Saturday, July 6, 2019

Christine Lee - SS1 - Week 3

In this week’s reading, An Offering, it is about Huynh’s wounds, healing, and scaring process due to the academy being a place that impacts people’s health and well-being as an Asian American graduate student. She was one of the most outstanding doctoral students with well performed programs, first year review, teaching and research assistantship, and volunteered herself in opportunities. However, despite all that, she was mistreated by her department’s chair commenting of her acknowledgement of how the president fired a high ranking administrator on campus and she did not have a place to write and get involved in this matter. I was intrigued by how little help faculty was around her. No help from the department, feeling broken and drained obviously impacts someone's mood, lifestyle, and health. I can feel her pain through her descriptions of her experience and this just briefly reminded me when I first came into college how lost I was, which is hardly the comparison because I had the resources and knew how to find some answers. However, for Hyunh, it was difficult for her to find answers and write. Thus, she did one thing that was never recommended in a doctrine student was to move homes, considering that a distraction to their writing and work. Despite what others say, she moved homes and it slowly healed her wounds.

This reading relating to this week’s readings theme, is to stand strong in your ground. Even though Hyunh has being scarred, other writers talks about the possibilities and realities of leaving academia, and negotiating power in Academia. In Precariously Position, Deloso, talks about how an Asian American woman leader faces her fear speaking in front of hundreds of her peers and faculty to fight and protect the ethic students.

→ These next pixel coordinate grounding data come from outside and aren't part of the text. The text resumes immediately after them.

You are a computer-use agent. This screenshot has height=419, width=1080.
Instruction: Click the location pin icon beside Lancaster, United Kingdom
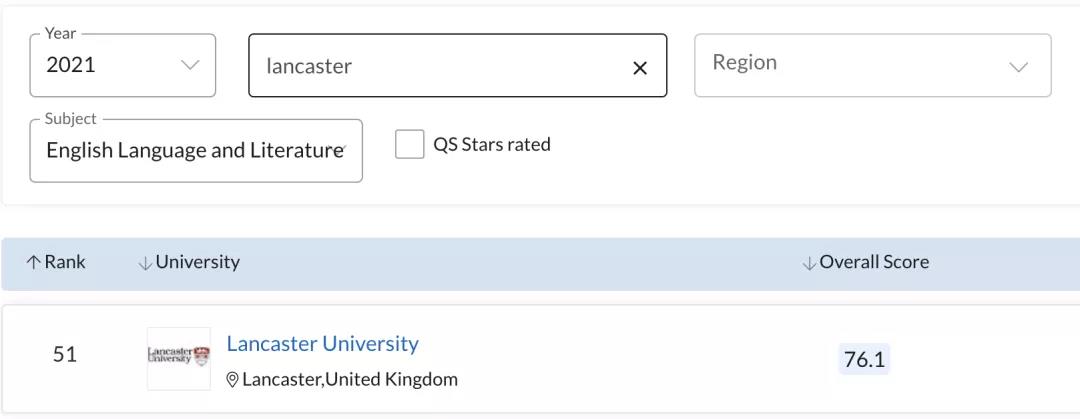[x=232, y=380]
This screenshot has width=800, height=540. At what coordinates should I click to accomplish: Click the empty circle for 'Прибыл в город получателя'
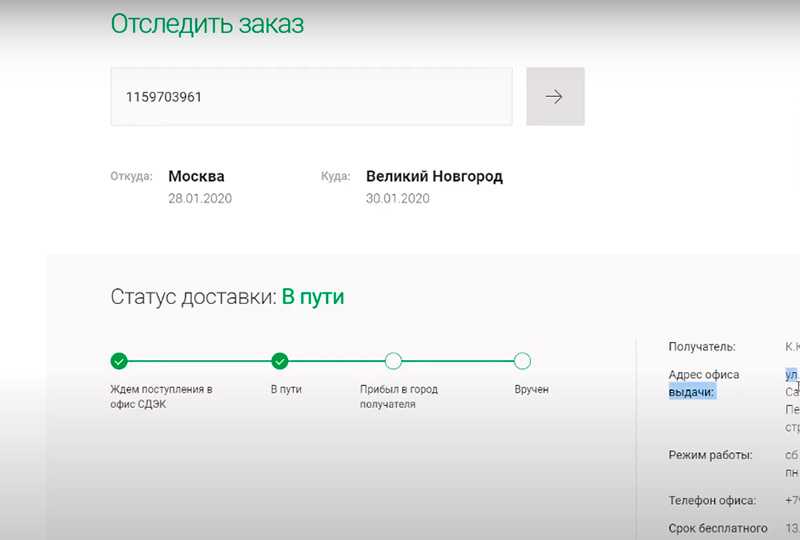tap(393, 361)
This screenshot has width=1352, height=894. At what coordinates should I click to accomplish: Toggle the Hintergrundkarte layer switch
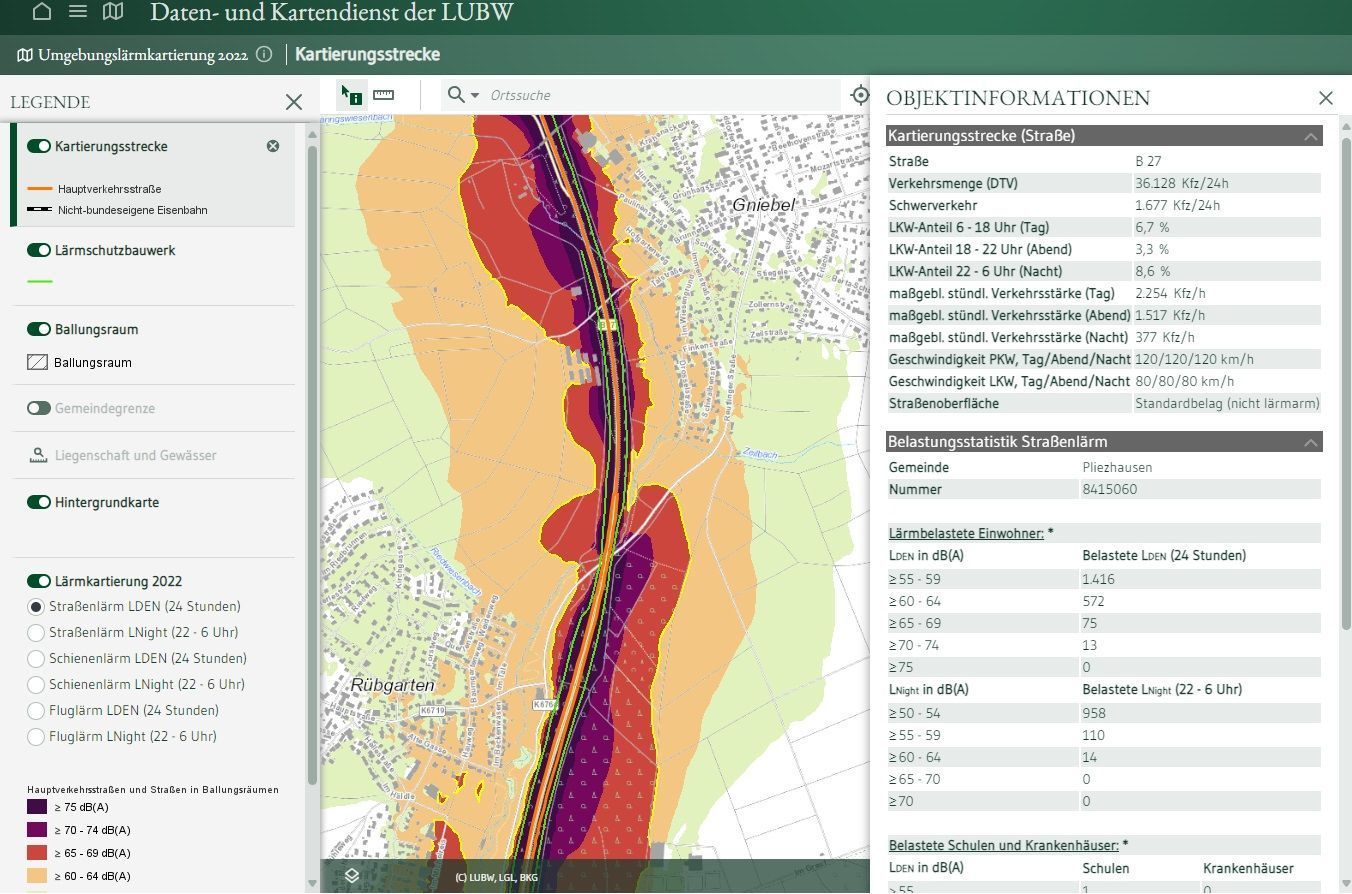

Being an activist not only embraces your own culture but also know how to stand up for it and make change.

Question: How did Hyunh withstand all these health problems and still stay in such a toxic environment?

Sources:
Blackpepper. “‘Your Asian Wasn't Quiet’: Black, Brown, Yellow Alliances in America.” "Your Asian Wasn't Quiet": Black, Brown, Yellow Alliances in America, 1 Jan. 1970, tropicsofmeta.blogspot.com/2010/04/your-asian-wasnt-quiet-black-brown.html.